During high school and college I gave religion little thought.  But later, as
a divorced adult with a career, children and dreams, I realized something was
absent from my life --  and it wasn't just a meaningful relationship with the
opposite sex.  It was something unknown and confusing, but something that,
when I found it, would soothe the anxiety and emptiness dwelling in my heart.
	
I surprised myself by realizing that what I needed was some kind of
spirituality.  After all, everyone I knew who had it seemed to be satisfied
with their lives on a level I had not yet attained.
	
It was 1984, I was living in Washington by then and began visiting different
churches.  I had a list of criteria: must be African-centered, have a great
choir and must allow one to dress casually.  I found myself most attracted to
the churches with the best choirs.  Their earnest, wrenching vocals ripped
into me, satisfying the pain in my soul and filling up the empty spots.  
	
I kept going but paid little attention to the sermons because I had trouble
connecting to the concepts of "God" and "Jesus".  How did anyone know they
existed?  Why couldn't I feel their presence?  And didn't some mortal men
write the Bible, and why should I believe them since I didn't like some of the
things it said about women and gay people?
	
So I never joined any of those churches,  During the early part of 1986 two
people tried to get me to chant, "Nam myoho renge  kyo", a Buddhist phrase
loosely translated as "Devotion to the mystic law of the Lotus Sutra."  One of
these people was my former brother-in-law, who I already thought was a little
crazy.   The other was a women I occasionally ran into at the gym.   She also
didn't seem to be "all there."
	
But soon I began a new job, and there was a man in the office who seemed so
peaceful and calm in the midst of stressful situations.  I began to watch his
life and finally asked him how he managed it.  "My life isn't without
problems, " he said, "but I'm learning to handle them better by chanting, 'Nam
myoho renge kyo'," I was stunned.  I asked him to take me to a Buddhist
meeting.
	
It was strange at first.  Many white, black and  Asian people sitting on rugs
without shoes.  Candles, incense, beads and the incessant chanting, like
bumble bees humming loudly.  In spite of the weirdness, though, people seemed
genuinely happy.  And they were friendly, positive and encouraging.  I wanted
some of whatever they were feeling.
	
So I began to chant at home and attend Buddhist meetings on a regular basis.

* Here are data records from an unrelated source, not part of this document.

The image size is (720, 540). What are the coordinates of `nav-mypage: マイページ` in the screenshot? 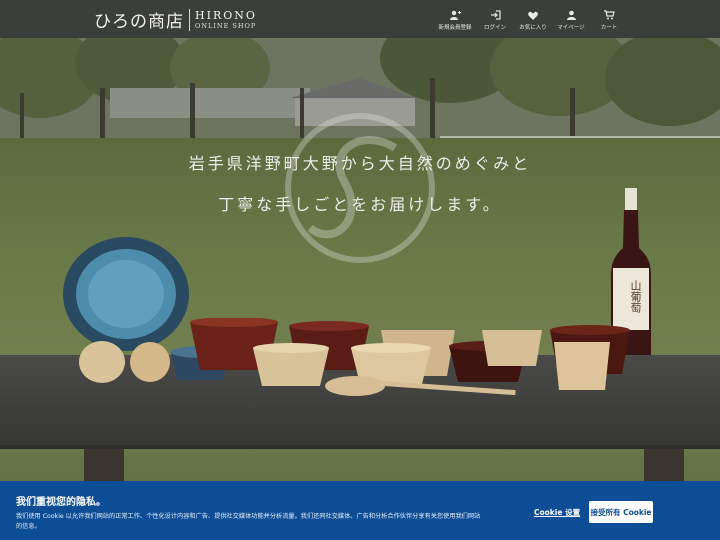 It's located at (571, 20).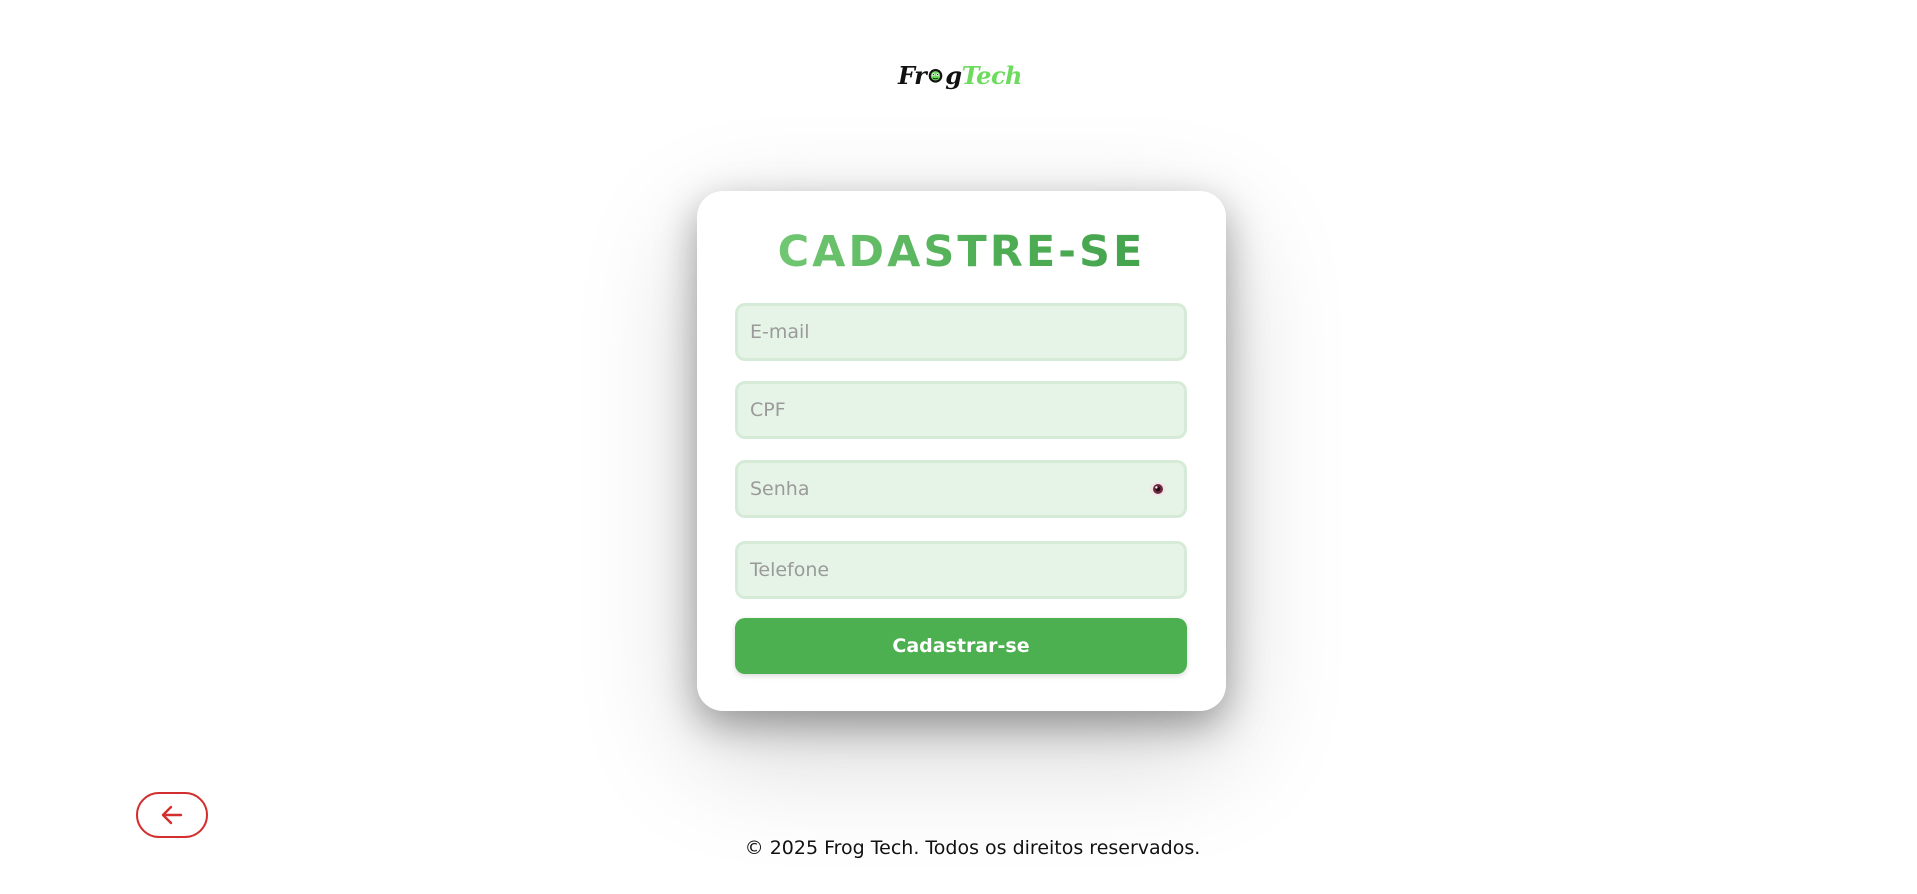  I want to click on cpf-field-wrapper, so click(961, 410).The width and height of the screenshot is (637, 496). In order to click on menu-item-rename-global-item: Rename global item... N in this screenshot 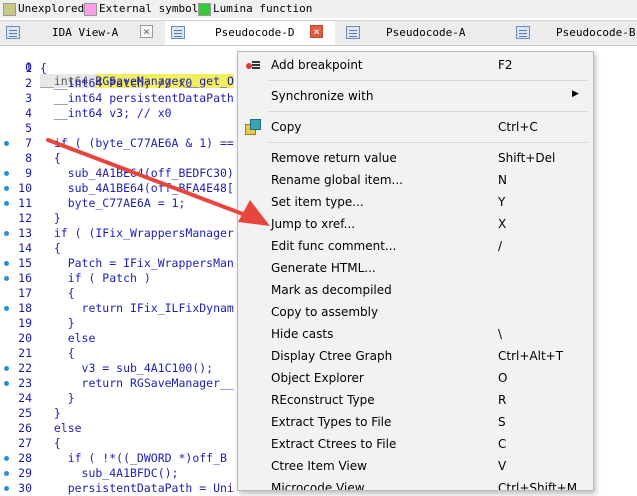, I will do `click(416, 180)`.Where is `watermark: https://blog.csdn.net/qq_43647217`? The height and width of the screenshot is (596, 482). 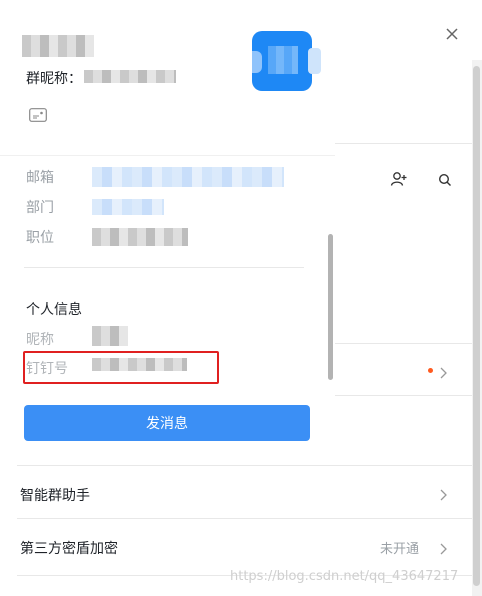 watermark: https://blog.csdn.net/qq_43647217 is located at coordinates (344, 576).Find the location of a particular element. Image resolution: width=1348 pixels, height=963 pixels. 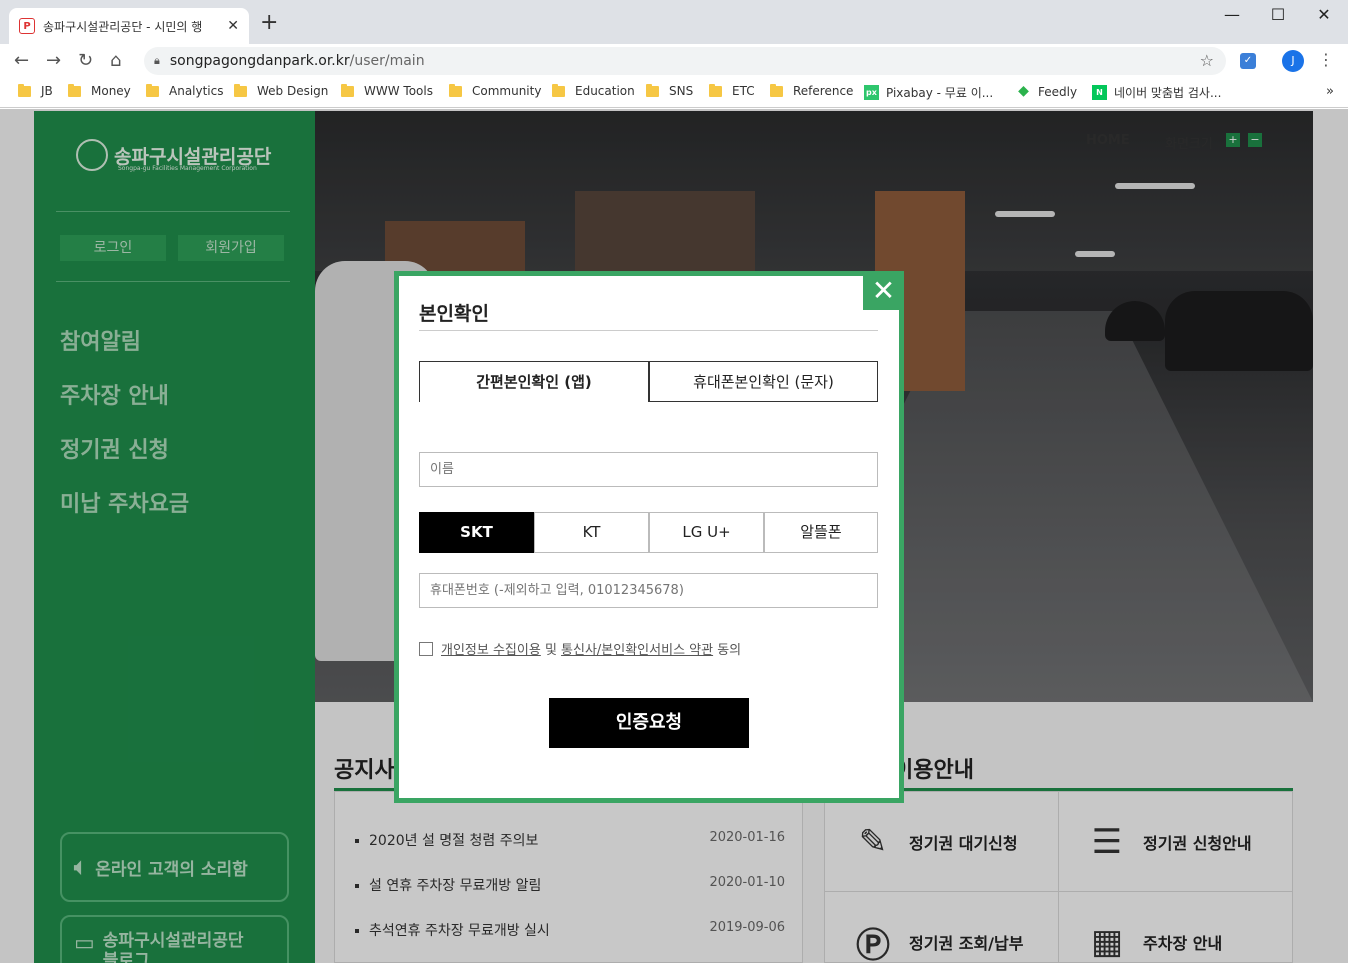

name-input is located at coordinates (648, 470).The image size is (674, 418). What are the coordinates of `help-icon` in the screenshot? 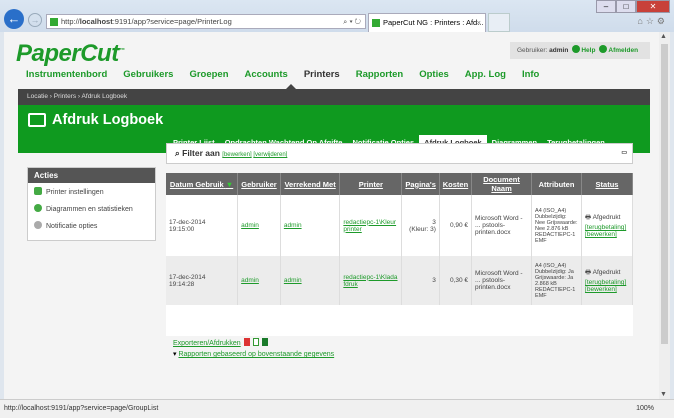 It's located at (576, 49). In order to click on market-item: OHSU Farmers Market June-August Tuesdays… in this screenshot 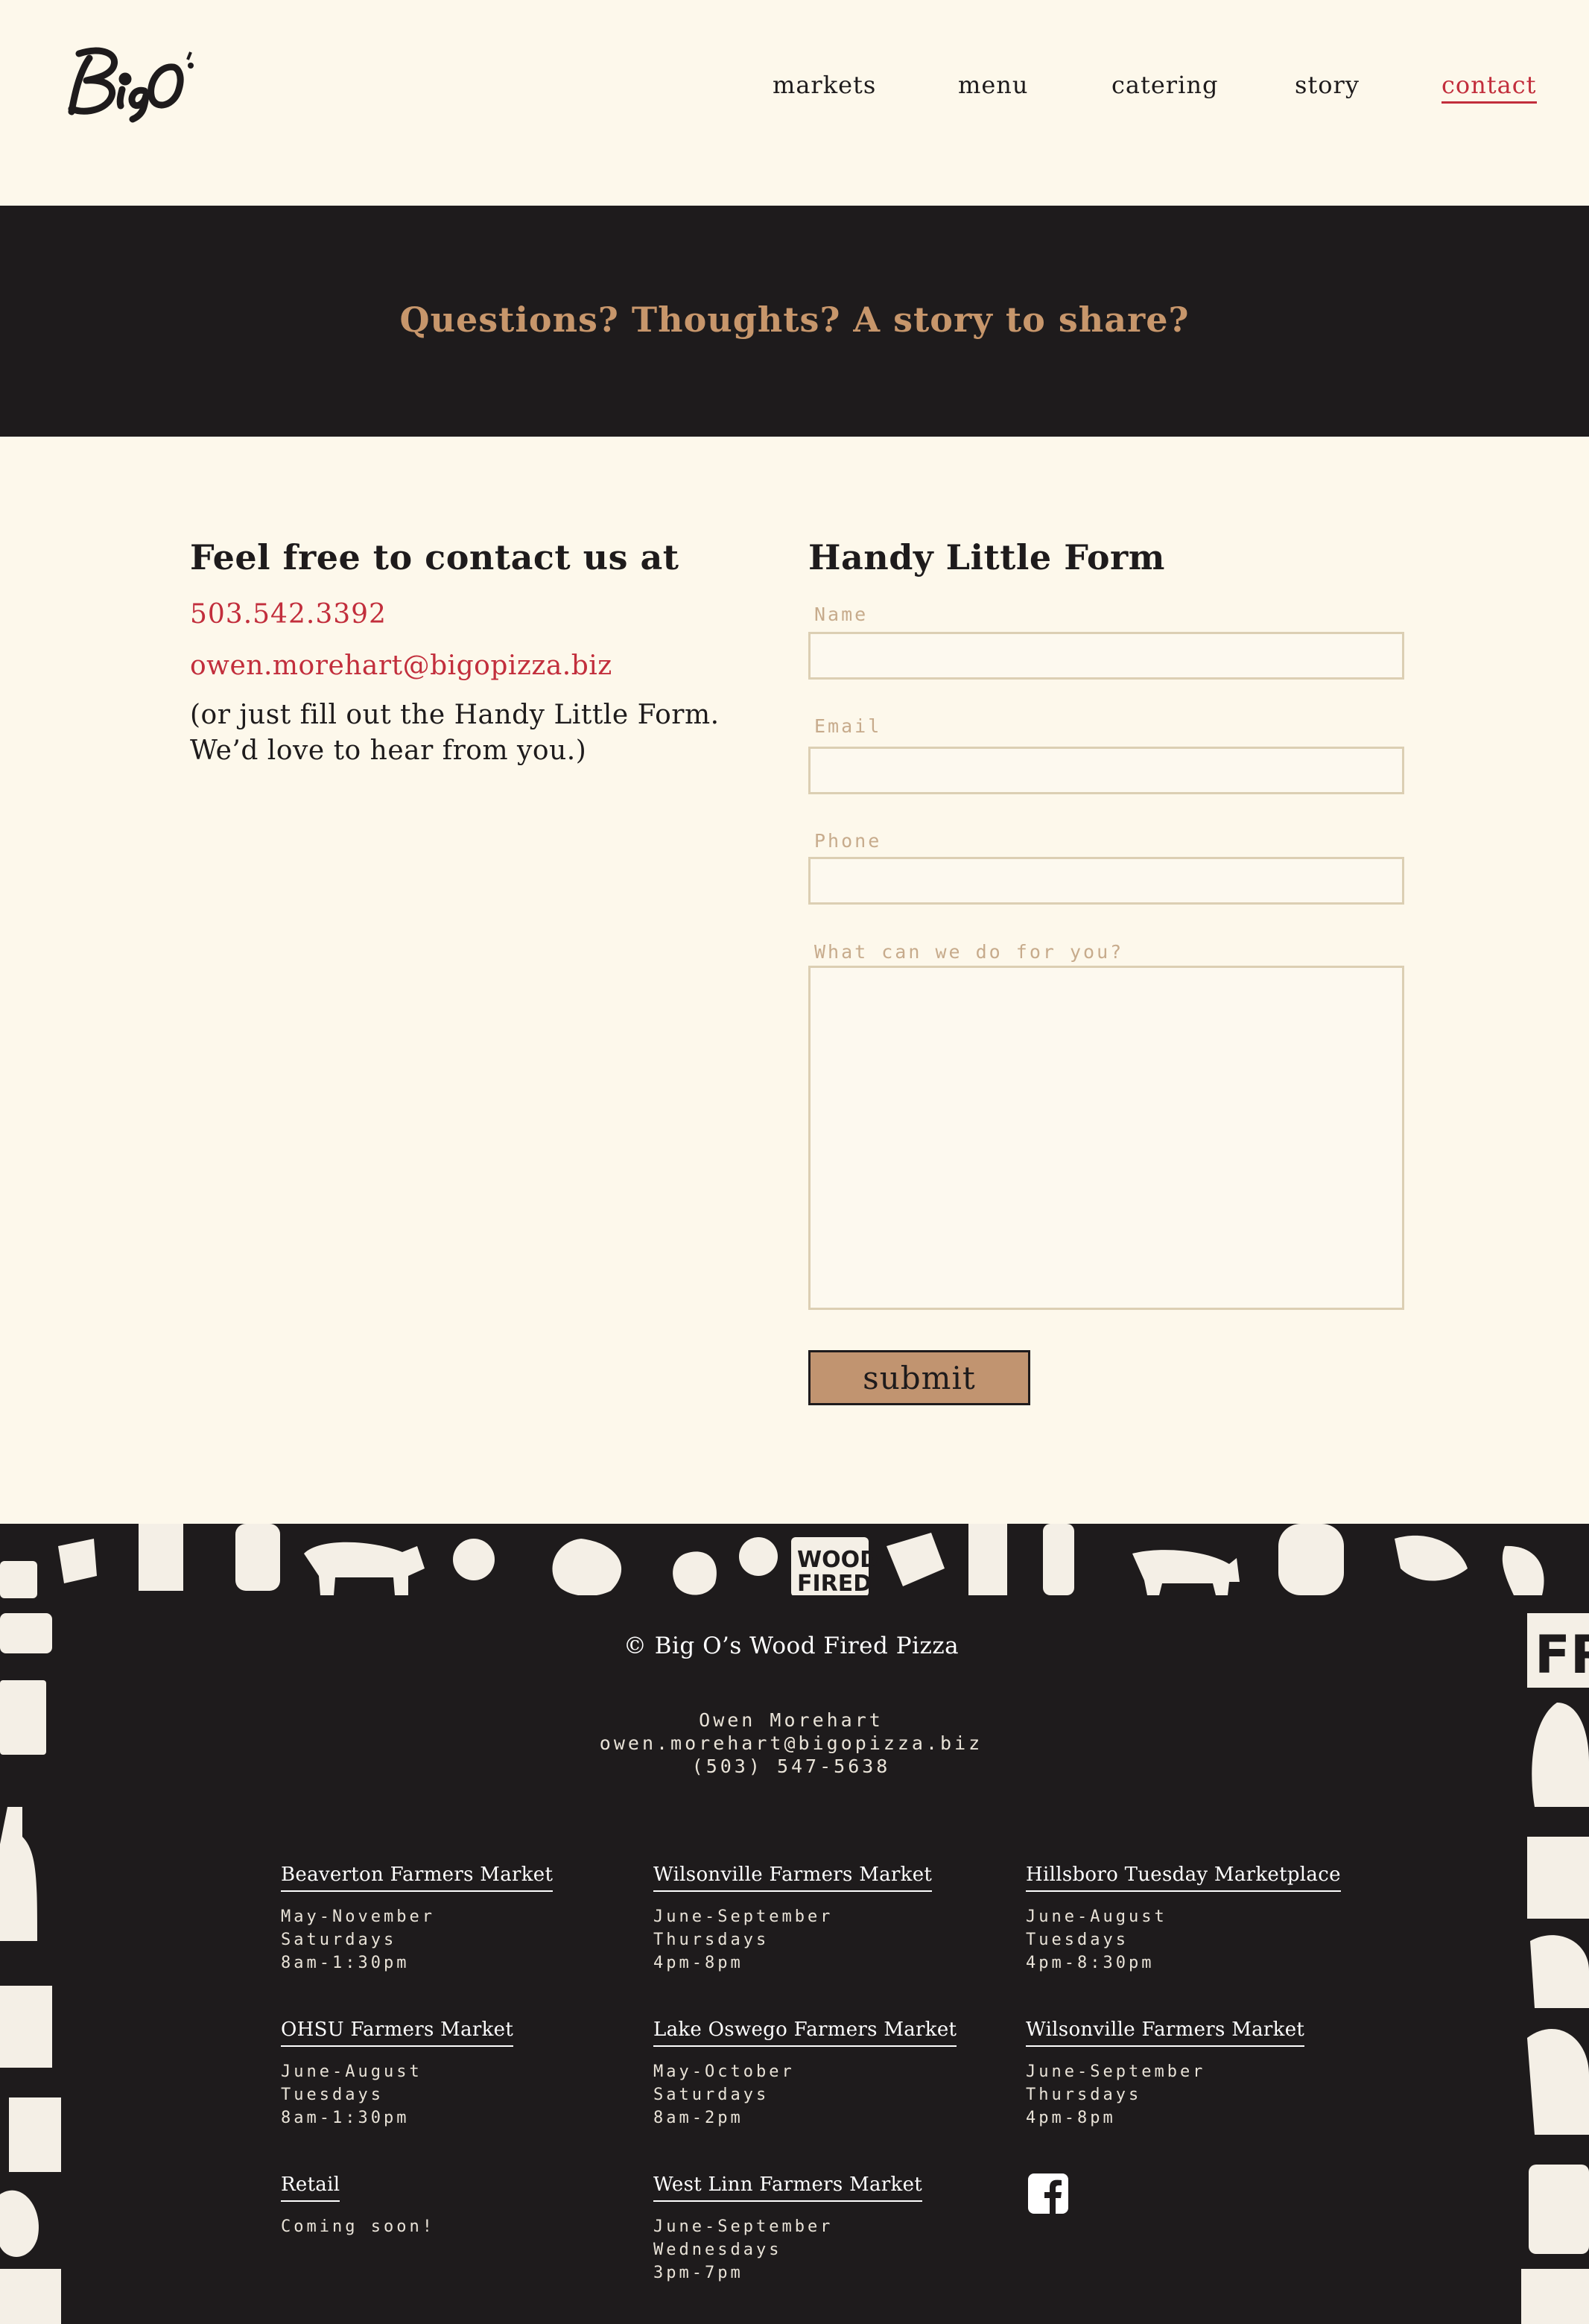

I found the practice challenging because the prayers were in another language
and were done morning and evening.  But I felt so good when I finally caught
on to the rhythm of the words.  More importantly, there was no divine being to
pray to.  I was only encouraged to seek the "Buddha nature" within myself and
others.
	
I have now been chanting and practicing Buddhism for 11 years.  I have learned
to look within myself for the answers to my problems and have developed myself
beyond my own wildest dreams.
	
And I now see very clearly who I am: an African American woman, mother and
writer who is contributing, in my own unique way, to accomplishing world peace
- the long-term goal of my Buddhist practice.  I finally have joy in my life.
We have a rousing choir (although we call it a chorus), too!